Given passage:
────────────────

I'm sorry this is so long. Please read it if you have the time.

Here's the situation. My husband and I got married almost three months ago. We moved 17 hours away from our families for his new job. His new job requires him to be gone during the week so he is only home on weekends. This isn't the main problem, just part of it, since I knew he would be traveling before we got married. Now we have seven parrots - I take care of them during the week since my husband's gone and he helps out on the weekends with them.

Now here's the problem. My husband decided he wanted a puppy so when we were at a pet store (I know, not the best place to get a dog), he decided he was going to buy a puppy. I didn't stop him, but I didn't encourage him since I do not want a puppy nor have I ever wanted a puppy. This was Sunday. Now my husband left Monday morning for work and so I have been the one taking care of the puppy (and the birds). I cannot deal with it - I wake up at night to take it out, I waste my short lunch break from work (I work full-time) trying to get the puppy to go potty outside - I don't even get to eat, I feel like I can't do anything after work. I have no one around to help me out since my family lives up in MN and we're in TX. Now I understand this isn't the puppy's fault as she is just a baby.

I called my husband on my lunch break crying and left him a message stating that he either needed to come home or he needed to find a place for the puppy since I do not want to deal with it. He called me back (when I was outside with the puppy so I didn't hear it) and basically yelled at me saying that he's working his butt off to provide for us and if I want to eat on my lunch break I should stop by somewhere before going home (we're not made of money, I can't eat out all the time). Pretty much he doesn't want to get rid of the puppy even though he's been around her less than 12 hours. I'm stressed, tired, and just want to leave. Do you think I am overreacting or is he way out of line?
Additional Details
To Trishmatt - If you read everything I wrote, you'll see that I do have a job. I work full-time during the week. I'm not just sitting at home on my butt doing nothing.


    




Happy-2
I think you are overreacting a little, and that he is significantly out of line. Buying a puppy for someone else to take care of is rude, and a huge imposition. However, crying about it is a bit of an overreaction.

I have some advice for you that I hope you take seriously. The best advice about this you could possibly get would be from dog lovers. Please copy this question and ask it again, but this time select the category Pets > Dogs. I bet you would get lots and lots of helpful tips there that would take a way a lot of your stress. Please try it.


♥ ♥HONESTY RULES♥♥
Rating
You think a puppy is bad, try having 6 frickin kids!! Talk about lack of sleep!

All jokes aside, getting a puppy should have been a mutual decision especially since he's not home much. I'd be pissed too.


Magic 8 Ball: The Witch is In
I think he should have talked with you about the dog first. Particularly since you are the only one home during the week.

Don't think about having kids anytime soon, lol.


Shizam
Rating
He's totally out of line, and you're allowing him to be out of line. You should have put your foot down at the pet store, because it's you who has the responsibility of a puppy, and the birds, and your own job all week while he's only there on weekends. Two people full time need to take care of the pets, because then one person (you) doesn't feel overwhelmed. Show some backbone, and insist the dog be given back or sold. And I would be seriously communicating with him more effectively. Good luck.

────────────────

Data under study:
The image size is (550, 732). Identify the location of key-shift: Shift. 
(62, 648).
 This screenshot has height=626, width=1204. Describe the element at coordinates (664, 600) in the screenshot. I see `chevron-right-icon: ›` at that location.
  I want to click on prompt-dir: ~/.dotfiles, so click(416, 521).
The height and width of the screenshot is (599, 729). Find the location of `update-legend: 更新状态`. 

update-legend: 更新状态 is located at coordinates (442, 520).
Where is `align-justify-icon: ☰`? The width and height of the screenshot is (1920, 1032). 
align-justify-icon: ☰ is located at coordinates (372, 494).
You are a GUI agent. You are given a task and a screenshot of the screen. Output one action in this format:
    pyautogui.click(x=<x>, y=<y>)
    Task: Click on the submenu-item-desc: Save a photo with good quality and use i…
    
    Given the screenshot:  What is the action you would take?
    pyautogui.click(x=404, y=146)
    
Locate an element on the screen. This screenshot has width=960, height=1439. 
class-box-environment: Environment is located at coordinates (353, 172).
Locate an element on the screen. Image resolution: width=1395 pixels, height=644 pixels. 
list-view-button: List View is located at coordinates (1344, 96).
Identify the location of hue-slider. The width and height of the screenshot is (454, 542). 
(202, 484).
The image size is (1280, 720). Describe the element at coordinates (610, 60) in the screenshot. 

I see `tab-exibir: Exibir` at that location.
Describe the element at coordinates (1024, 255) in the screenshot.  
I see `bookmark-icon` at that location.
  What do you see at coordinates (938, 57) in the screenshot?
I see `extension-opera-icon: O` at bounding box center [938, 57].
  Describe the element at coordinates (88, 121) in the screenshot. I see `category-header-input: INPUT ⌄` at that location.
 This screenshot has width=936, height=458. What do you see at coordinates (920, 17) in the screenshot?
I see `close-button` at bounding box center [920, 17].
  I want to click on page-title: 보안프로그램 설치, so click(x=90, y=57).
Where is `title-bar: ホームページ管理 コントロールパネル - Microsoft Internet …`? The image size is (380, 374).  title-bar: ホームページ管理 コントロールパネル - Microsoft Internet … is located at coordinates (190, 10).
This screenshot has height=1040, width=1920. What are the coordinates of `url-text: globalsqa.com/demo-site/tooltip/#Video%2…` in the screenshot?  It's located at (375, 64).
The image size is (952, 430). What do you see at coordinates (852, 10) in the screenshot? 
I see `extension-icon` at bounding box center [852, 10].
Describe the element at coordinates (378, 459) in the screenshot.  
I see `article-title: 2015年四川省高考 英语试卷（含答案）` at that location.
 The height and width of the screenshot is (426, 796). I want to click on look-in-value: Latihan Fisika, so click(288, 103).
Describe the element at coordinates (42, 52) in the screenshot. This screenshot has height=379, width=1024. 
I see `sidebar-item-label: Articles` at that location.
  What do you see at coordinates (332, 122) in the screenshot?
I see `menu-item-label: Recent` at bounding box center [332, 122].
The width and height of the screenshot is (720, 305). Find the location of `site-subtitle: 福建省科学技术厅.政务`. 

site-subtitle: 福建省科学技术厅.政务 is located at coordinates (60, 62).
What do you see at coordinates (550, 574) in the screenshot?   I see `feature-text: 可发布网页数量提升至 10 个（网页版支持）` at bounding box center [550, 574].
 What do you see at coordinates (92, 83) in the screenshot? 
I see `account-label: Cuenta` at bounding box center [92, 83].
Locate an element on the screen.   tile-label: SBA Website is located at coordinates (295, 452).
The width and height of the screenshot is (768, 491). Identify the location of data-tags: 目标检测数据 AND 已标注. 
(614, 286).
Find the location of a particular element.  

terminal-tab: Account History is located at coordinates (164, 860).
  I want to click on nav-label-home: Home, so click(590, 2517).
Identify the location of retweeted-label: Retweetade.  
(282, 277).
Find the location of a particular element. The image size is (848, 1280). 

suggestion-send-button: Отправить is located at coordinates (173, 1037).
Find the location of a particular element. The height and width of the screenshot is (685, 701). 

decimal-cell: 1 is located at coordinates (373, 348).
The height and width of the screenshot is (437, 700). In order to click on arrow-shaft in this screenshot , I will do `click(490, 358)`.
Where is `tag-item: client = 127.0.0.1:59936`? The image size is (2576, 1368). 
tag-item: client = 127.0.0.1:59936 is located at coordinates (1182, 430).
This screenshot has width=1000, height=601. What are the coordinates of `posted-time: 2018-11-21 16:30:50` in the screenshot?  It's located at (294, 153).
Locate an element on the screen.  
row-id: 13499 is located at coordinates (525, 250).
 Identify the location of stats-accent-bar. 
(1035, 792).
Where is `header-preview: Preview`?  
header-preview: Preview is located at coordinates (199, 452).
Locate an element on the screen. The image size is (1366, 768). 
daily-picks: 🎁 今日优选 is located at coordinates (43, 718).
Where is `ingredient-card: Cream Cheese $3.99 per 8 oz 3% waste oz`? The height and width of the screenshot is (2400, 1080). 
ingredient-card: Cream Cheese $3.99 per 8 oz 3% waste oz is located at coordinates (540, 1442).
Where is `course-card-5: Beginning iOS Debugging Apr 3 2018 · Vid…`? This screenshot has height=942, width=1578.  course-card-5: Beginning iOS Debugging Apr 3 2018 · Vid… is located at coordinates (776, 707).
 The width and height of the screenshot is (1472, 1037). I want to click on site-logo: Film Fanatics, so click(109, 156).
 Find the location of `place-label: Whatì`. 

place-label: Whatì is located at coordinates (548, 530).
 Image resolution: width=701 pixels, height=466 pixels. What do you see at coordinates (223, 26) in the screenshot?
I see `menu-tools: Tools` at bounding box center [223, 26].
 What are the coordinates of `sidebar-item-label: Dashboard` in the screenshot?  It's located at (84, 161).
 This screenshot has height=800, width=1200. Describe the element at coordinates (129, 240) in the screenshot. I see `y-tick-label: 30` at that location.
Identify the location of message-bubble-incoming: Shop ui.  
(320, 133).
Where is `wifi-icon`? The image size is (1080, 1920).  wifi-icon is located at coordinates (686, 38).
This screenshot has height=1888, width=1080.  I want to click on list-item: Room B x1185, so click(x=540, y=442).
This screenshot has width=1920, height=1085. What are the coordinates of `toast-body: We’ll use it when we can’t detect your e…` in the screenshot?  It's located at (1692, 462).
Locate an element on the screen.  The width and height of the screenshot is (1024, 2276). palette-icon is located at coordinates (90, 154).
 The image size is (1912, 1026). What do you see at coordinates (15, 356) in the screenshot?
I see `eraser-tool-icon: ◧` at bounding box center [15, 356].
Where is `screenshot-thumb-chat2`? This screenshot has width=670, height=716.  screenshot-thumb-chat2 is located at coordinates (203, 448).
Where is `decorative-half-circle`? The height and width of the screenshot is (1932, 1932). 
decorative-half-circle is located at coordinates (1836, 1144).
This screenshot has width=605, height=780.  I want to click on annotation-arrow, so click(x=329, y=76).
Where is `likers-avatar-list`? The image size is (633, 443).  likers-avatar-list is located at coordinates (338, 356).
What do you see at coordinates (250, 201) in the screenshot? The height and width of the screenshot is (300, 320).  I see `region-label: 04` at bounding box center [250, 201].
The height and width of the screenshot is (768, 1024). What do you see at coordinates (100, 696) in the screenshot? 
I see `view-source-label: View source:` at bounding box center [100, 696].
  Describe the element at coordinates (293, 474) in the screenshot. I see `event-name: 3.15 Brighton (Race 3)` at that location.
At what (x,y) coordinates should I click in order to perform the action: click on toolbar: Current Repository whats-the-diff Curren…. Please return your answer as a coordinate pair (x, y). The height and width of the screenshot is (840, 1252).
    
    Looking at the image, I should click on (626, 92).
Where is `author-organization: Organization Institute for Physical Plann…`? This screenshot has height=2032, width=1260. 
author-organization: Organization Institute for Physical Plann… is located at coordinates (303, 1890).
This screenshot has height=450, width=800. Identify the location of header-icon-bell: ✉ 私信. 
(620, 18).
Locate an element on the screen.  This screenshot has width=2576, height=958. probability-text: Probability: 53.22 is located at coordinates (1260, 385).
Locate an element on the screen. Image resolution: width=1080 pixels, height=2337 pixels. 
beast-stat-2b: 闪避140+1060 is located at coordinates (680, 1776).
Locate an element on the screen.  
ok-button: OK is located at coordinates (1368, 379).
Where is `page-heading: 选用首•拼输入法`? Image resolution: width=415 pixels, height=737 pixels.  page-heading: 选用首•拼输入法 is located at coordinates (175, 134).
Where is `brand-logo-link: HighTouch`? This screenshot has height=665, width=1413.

────────────────

Exercise description: Continue the advice thread about the new puppy from where it stops.

Answer to the exercise:
Princess M
You are not overreacting. You are stressed and I can see why. Your husband is being selfish because he isnt home enough to care for these animals that he just has to have. I think your problem is deeper than just the pet issue. He doesnt really seem to be concerned with how you are feeling. I would try talking to him again when you arent crying and tell him your feelings. If he still does not listen then I suggest going to a counselor. Good luck


The English Teacher
Rating
He's out of line. He knew you were going to be the one taking care of the puppy while he's at work all week, but didn't feel the need to discuss it with you beforehand. However, you also should have pointed this out to him BEFORE you got the puppy. Now you can call him back and tell him that you didn't realize it would be this much work and you don't think you can do it.


Lindsay
He is way out of line...he got an animal that he is NOT able to take care of...that is technically neglect. You are not overreacting and how he just expects you to take care of it without even asking you was messed up...im sorry.


Sky
Rating
Give the puppy away.And if you`re husband gets mad,Well you already told him ,And he didn't listen.
Men are such arrogant azz`s


Julienne
I think you have gone through several major life changes in a short time and you are feeling worn out!

Having said that, and its by no means a small issue all of the changes you've made, I do wonder at why your husband has SEVEN parrots?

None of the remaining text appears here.